Conducting polymers like Poly(3,4-ethylenedioxythiophene) poly(styrenesulfonate) (PEDOT-PSS) and semiconducting polymers like pentacene, poly(9,9-dioctylfluoreneco-bithiophene) (F8T2), poly(2-methoxy, 5-(2’-ethyl-hexyloxy)-1,4-phenylene vinylene) (MEH-PPV), [6,6]-phenyl-C61-butyric acid methyl ester (PCBM) ve poly(3-(2-butyloxy-5-octylphenyl)thiophene (PBOPT) can be patterned on any substrates like flexible and transparent plastics using spin-coating, soft lithography and even ink-jet printing. Then, flexible displays with polymer light emitting diodes (LED) and simple transistors and electronic circuits can be fabricated on flexible substrates. Schematics of these devices are shown in the Figure 4 and 5.

Figure 4. Flexible display with polymer LEDs. LED cross-section on the left, and the top view of the display on the right.

Figure 5. Polymer transistor. cross-section on the left, and the top view of the transistor matrix on the right.

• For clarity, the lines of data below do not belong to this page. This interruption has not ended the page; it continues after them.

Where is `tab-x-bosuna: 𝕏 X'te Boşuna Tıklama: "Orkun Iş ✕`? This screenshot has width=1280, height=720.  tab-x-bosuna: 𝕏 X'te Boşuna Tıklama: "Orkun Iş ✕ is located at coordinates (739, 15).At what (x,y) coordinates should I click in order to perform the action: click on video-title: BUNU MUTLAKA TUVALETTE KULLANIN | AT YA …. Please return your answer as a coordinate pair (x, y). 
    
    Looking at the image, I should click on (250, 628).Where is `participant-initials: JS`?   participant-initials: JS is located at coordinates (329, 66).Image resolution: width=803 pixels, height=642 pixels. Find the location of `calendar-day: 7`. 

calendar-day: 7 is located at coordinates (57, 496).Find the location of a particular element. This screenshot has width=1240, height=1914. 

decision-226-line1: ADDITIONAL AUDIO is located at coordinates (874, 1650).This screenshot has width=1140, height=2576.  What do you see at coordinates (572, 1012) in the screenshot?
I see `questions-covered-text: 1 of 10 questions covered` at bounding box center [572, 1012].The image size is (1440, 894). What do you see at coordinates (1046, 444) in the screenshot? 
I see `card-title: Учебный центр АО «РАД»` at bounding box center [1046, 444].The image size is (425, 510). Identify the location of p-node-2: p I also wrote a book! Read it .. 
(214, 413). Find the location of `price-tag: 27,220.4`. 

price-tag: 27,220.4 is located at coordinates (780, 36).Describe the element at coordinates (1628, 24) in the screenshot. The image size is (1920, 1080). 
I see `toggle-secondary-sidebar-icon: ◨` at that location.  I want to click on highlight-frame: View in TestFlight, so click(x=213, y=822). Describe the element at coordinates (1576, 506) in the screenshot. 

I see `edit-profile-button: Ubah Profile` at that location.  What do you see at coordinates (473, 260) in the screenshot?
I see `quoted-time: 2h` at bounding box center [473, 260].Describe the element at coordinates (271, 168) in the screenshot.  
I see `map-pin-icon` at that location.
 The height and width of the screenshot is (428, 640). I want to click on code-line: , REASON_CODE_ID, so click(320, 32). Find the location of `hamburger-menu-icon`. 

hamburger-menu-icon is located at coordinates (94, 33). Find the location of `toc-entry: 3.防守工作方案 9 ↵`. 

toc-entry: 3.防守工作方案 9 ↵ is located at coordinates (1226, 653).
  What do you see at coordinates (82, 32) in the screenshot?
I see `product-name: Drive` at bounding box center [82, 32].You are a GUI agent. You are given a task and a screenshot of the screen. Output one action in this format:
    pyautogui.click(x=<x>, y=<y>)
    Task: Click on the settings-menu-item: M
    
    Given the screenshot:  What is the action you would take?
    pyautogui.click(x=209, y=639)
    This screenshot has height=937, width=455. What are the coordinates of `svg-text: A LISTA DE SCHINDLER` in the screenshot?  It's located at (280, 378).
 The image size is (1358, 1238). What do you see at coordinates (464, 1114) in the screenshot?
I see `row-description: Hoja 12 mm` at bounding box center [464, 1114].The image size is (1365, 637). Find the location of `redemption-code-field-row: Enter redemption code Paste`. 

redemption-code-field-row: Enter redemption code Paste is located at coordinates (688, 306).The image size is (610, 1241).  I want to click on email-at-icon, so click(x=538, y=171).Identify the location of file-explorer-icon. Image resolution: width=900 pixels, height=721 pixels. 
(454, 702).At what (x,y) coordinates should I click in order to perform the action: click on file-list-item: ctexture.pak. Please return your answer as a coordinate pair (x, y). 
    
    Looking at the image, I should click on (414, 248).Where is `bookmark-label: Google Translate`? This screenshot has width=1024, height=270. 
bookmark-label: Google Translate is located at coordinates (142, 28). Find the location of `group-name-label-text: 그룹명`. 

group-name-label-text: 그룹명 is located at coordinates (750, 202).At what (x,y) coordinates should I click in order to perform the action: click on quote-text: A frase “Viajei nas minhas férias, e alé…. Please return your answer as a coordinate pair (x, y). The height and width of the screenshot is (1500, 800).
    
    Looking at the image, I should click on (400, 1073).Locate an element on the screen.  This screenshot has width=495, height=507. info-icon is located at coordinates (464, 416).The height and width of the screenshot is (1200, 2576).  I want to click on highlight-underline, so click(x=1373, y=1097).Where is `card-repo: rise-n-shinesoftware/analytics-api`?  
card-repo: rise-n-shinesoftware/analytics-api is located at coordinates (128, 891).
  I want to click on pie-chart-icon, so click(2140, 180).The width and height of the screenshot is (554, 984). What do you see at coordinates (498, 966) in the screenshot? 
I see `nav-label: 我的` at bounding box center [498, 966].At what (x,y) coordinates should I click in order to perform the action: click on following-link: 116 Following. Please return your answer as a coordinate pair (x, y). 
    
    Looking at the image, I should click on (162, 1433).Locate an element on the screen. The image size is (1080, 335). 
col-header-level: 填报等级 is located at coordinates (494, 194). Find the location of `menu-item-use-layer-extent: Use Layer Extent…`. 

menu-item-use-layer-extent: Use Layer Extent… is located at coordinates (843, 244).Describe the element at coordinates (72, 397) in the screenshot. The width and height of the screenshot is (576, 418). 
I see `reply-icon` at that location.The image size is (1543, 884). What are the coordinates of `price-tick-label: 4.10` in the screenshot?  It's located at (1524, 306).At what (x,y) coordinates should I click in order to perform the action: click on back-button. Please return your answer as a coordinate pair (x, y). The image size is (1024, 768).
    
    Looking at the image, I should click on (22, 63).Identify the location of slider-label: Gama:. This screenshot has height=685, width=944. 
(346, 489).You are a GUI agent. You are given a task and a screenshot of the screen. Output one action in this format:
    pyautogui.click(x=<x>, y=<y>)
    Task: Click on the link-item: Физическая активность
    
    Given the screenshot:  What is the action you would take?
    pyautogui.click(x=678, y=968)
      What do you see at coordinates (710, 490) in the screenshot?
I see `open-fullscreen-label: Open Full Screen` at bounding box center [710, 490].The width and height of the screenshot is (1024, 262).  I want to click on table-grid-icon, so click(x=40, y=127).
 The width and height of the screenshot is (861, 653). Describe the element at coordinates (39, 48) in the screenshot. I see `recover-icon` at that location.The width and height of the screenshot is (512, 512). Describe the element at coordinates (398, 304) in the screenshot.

Piezoelectric Polymer Microfabrication

Piezoelectric polymer, poly VinyliDene Fluoride (PVDF), is a very versatile polymer. It is flexible, transparent and has piezoelectric property. Also it is chemically inert. Furthermore, it is available commercially as a thin film with a desired thickness and its both sides can be coated with metal. One example of a purchased PVDF film with its both sides coated with metal is shown in Figure 6. Tactile sensors and tactile imagers can be developed by microfabricating this film.

Figure 6. Picture of a piezoelectric polymer (PVDF) film

Parylene Micfabrication

Parylene is commonly used in MEMS now because its film is conformal, pin-hole free, deposited at room temperature, has lower outgassing and lower permeability to liquids and gasses compared to other polymers, has high optical clarity and no background fluorescence, is a good electrical insulator, chemically inert and biocompatible. However, its most important property is that it can be easily integrated with CMOS. It can be used to integrate multilevels of microchannels, electrodes and microheaters together.

Figure 7. Parylene microfabrication method for the integration of microchannels and electrodes.

Parylene can also be used as a mechanical material to fabricate surface micromachined beams, diaphragms and cantilevers for applications that require low Young’s modulus. Therefore, parylene technology can be used as a platform to integrate CMOS and electrodes, heaters, microchannels, cantilevers, beams and diaphragms. Parylene microfabrication method to integrate microchannels with electrodes is shown in Figure 7.

Protein and Cell Patterning

Using soft lithography or gold-alkanethiol interaction, proteins can be patterned on glass or silicon surfaces. If motor proteins like kinesin is patterned on the surface, their interaction with microtubules can be used to transport molecules from one part of the chip to the other part. If the patterned proteins are extra cellular matrix protein like fibronectin, vitronectin and laminin, then cells can attach themselves to these proteins. Therefore, by patterning proteins on the surface and then culturing cells on it, cells will attach themselves to only protein patterns and therefore, they will be patterned on the surface as shown in Figure 8. This way, muscle and nerve cells can be patterned on a surface and their interaction can be analyzed electrochemically using micromachined electrodes or using other methods.

Figure 8. Cells attached on patterned proteins on a surface of a substrate with patterned measurement electrodes.